The first step toward resolving the war in Afghanistan is to lay down the law in both Islamabad and Kabul. The message should be the same in both cases: The unsupervised splurge of American aid is over. The Pakistanis will have to stop giving tacit support and protection to terrorists, especially the Afghan Taliban. The Karzai government will have to end its corruption and close down the drug trade. There are plenty of other reforms necessary — the international humanitarian effort is a shabby, self-righteous mess; some of our NATO allies aren’t carrying their share of the military burden — but the war will remain a bloody stalemate at best as long as jihadis come across the border from Pakistan and the drug trade flourishes.
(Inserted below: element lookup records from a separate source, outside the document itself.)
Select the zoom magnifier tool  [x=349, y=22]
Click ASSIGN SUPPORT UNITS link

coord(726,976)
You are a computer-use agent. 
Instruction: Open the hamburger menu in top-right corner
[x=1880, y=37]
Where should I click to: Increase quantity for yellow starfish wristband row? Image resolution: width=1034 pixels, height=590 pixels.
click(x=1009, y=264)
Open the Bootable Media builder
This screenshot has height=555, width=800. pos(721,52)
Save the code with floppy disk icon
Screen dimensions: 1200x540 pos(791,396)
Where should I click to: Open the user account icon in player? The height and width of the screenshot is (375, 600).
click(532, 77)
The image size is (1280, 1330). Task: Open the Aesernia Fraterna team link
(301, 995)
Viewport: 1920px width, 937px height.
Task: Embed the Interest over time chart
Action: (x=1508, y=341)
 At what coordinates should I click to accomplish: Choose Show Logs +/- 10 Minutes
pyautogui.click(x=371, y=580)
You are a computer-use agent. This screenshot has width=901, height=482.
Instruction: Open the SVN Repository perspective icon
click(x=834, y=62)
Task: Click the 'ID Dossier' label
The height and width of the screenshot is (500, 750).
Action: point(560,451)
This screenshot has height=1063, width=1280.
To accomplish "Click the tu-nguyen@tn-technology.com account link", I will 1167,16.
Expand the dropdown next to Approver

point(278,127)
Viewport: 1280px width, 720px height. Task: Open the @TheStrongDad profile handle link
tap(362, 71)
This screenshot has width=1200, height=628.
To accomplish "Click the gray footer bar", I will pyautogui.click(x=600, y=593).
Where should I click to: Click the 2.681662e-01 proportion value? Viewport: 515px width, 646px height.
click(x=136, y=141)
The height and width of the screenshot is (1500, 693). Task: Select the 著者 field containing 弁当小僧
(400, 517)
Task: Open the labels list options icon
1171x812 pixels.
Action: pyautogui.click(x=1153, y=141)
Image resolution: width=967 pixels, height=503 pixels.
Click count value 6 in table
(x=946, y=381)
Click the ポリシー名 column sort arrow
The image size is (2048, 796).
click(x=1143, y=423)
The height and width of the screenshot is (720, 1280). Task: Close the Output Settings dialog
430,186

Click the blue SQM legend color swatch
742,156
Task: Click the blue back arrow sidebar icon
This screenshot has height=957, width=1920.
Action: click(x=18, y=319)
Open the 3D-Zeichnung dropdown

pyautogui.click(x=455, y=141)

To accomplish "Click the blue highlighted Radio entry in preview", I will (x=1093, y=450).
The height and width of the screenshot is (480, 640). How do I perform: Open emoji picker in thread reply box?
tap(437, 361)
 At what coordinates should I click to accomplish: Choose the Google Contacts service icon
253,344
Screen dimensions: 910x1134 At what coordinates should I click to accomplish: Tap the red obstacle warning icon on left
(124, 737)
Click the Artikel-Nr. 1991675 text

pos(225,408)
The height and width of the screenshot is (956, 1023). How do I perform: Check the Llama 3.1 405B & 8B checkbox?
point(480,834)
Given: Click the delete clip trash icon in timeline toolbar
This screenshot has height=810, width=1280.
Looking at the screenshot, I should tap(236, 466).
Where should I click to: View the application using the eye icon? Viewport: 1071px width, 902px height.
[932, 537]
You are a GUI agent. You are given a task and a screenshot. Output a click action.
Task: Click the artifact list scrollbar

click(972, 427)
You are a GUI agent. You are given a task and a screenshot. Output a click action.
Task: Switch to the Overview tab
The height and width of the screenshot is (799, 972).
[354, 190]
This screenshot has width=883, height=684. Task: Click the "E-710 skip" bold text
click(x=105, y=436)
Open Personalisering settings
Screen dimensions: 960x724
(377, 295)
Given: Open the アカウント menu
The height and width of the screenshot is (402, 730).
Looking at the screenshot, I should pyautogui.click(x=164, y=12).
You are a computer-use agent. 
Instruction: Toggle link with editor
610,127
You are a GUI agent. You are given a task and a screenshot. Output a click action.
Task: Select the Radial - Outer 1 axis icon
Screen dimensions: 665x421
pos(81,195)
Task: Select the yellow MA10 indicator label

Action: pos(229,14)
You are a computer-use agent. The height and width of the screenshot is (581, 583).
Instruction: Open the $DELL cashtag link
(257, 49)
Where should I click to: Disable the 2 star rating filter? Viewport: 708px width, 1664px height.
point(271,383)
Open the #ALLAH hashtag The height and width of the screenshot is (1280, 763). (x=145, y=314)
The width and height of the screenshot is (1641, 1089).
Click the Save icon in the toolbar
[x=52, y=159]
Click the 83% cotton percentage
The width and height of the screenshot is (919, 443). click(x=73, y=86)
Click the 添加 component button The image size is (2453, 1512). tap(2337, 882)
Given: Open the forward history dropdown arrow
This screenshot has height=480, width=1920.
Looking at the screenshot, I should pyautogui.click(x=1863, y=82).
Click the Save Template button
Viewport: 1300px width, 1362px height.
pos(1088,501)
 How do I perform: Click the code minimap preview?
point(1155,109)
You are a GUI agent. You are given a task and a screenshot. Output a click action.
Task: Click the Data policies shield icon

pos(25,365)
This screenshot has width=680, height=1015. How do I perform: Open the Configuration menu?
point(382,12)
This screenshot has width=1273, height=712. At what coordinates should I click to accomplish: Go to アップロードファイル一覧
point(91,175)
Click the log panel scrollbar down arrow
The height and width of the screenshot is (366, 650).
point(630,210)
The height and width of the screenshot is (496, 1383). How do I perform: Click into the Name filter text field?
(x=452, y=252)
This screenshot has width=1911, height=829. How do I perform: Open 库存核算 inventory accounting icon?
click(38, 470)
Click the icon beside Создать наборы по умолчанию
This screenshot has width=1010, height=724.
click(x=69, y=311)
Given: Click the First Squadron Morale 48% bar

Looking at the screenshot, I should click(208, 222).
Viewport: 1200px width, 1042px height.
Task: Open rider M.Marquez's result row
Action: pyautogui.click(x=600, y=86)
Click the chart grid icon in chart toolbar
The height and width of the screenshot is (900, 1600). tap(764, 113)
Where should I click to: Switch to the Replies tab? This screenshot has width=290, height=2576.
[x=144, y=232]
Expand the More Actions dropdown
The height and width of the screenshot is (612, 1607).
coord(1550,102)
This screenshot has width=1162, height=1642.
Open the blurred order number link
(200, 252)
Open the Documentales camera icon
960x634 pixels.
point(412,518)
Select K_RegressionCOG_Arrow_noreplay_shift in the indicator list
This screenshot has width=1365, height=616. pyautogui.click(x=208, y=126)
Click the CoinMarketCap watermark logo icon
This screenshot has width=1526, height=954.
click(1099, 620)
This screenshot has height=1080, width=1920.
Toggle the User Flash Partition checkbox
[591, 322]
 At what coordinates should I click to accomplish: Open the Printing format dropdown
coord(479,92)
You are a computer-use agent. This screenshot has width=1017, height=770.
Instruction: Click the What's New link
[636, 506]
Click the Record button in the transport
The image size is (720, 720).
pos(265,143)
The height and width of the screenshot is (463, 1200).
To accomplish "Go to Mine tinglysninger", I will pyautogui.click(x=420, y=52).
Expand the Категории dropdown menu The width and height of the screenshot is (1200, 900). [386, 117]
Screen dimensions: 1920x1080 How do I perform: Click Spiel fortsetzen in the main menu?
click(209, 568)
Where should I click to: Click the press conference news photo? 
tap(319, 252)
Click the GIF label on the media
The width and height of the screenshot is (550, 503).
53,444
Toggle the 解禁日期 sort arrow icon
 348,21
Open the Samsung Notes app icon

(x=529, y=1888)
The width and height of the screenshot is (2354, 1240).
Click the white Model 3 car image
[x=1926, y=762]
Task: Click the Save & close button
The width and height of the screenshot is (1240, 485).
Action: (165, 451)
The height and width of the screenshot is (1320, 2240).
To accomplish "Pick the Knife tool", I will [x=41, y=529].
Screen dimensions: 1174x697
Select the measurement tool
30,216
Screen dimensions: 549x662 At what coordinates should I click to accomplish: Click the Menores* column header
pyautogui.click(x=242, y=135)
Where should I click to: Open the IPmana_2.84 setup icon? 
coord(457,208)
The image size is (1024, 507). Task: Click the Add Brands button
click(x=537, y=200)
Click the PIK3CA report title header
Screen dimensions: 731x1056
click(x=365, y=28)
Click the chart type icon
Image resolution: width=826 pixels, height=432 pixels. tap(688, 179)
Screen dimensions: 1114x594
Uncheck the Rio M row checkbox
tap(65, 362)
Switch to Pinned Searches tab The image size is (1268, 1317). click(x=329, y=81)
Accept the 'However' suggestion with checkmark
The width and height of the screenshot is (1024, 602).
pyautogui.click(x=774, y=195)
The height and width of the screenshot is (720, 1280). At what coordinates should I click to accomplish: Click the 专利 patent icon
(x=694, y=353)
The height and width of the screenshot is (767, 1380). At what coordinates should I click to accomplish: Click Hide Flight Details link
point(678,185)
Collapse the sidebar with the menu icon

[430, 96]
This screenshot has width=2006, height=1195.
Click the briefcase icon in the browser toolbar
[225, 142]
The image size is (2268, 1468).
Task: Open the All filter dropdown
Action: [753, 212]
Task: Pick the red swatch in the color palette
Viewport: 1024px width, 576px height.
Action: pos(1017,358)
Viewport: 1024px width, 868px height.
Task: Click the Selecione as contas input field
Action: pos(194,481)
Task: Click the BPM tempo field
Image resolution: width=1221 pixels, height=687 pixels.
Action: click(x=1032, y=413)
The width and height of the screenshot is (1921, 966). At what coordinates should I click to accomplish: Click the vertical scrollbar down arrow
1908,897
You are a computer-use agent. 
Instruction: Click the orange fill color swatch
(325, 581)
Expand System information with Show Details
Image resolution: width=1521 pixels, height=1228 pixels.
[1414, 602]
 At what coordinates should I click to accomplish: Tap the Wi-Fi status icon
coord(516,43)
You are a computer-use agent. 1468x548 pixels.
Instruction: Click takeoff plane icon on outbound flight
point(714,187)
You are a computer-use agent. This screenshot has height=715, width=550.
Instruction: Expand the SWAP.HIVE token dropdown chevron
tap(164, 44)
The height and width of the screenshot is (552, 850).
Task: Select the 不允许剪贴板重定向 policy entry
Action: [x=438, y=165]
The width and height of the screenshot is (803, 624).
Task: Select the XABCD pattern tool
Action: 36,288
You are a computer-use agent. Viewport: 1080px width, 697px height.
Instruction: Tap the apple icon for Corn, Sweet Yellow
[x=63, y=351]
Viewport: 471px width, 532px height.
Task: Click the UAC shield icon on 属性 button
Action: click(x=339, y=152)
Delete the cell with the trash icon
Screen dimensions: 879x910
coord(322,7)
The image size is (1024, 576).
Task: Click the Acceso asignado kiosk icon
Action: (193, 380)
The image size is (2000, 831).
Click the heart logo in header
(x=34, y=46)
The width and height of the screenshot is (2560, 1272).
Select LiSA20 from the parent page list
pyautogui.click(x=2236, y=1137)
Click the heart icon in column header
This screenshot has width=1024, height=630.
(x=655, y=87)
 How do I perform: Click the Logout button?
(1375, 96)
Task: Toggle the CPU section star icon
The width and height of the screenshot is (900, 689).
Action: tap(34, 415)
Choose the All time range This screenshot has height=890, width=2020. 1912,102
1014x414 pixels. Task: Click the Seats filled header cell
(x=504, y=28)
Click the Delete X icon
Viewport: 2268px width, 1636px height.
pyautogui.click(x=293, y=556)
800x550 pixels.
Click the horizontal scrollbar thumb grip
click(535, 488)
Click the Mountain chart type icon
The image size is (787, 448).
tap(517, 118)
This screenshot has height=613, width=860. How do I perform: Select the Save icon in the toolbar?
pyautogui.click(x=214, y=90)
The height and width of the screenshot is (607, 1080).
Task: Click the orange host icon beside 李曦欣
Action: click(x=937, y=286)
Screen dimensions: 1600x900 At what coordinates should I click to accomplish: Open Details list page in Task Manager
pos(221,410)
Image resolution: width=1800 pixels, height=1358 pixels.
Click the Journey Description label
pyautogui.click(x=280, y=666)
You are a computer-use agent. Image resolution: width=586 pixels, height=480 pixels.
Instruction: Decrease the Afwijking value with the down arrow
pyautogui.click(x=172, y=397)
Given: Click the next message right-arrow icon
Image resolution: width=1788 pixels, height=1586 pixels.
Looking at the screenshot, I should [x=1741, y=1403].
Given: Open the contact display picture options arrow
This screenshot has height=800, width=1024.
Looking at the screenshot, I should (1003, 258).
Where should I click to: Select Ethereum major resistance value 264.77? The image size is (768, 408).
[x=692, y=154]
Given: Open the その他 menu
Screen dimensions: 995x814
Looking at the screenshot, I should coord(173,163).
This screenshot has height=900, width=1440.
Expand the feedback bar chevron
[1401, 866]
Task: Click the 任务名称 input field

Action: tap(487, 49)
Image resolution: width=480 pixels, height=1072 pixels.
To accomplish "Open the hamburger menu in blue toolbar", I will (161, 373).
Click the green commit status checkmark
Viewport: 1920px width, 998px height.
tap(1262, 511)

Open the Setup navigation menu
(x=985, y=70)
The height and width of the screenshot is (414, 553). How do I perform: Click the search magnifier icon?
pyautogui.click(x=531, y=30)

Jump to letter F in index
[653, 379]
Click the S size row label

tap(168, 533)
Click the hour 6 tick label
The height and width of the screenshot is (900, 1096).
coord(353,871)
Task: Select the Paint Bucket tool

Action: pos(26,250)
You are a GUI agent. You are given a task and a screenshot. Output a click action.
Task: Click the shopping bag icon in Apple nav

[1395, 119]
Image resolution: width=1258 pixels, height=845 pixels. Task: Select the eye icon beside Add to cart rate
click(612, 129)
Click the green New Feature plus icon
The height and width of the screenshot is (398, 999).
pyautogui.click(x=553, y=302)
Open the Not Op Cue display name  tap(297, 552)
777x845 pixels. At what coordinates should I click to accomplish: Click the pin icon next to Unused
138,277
Well, now that Joe Klein’s pointed this out, Tommy Taliban might as well acknowledge that the game is up. You’ve been rumbled. Time, lads, for a spot of “lifelong learning” and “skills” training for other, alternative means of employment. After all, now that we know it’s as simple as a) telling little Mr Karzai (such a disappointment, don’t you know?)to sharpen up his act and b) ending the drug trade (!!) we can all rest easy knowing that there is a map, even if the only thing written on it, albeit in pleasingly large letters, is VICTORY. As maps go, that’s pretty bloody useless.

Perhaps I’m being unfair on Mr Klein. Perhaps the strictures of TIME’s house-style require him to keep the punters happy and feed them a sufficient dose of trite policy prescriptions that, in the unlikely event some heel mentions the bloody war, will help them survive their next social engagement.

One other thing: “Some of our NATO allies aren’t carrying their share of the military burden”. Well, that’s become the prevailing view and I dare say there’s some truth to it. Some troops probably could do with operating under more robust terms of engagement and all the rest of it. But all of them, regardless of nationality, would be better served by a strategy that had clear and realistic goals. Or to put it another way, if I were a Pomeranian, I’m not sure that it would be head-slappingly obvious to me that Afghanistan is worth the bones of any (or any more) of my grenadiers…

Anyway: Mike Crowley’s article in TNR is a much better, if gloomy, analysis of the problems Afghanistan is going to pose President Obama.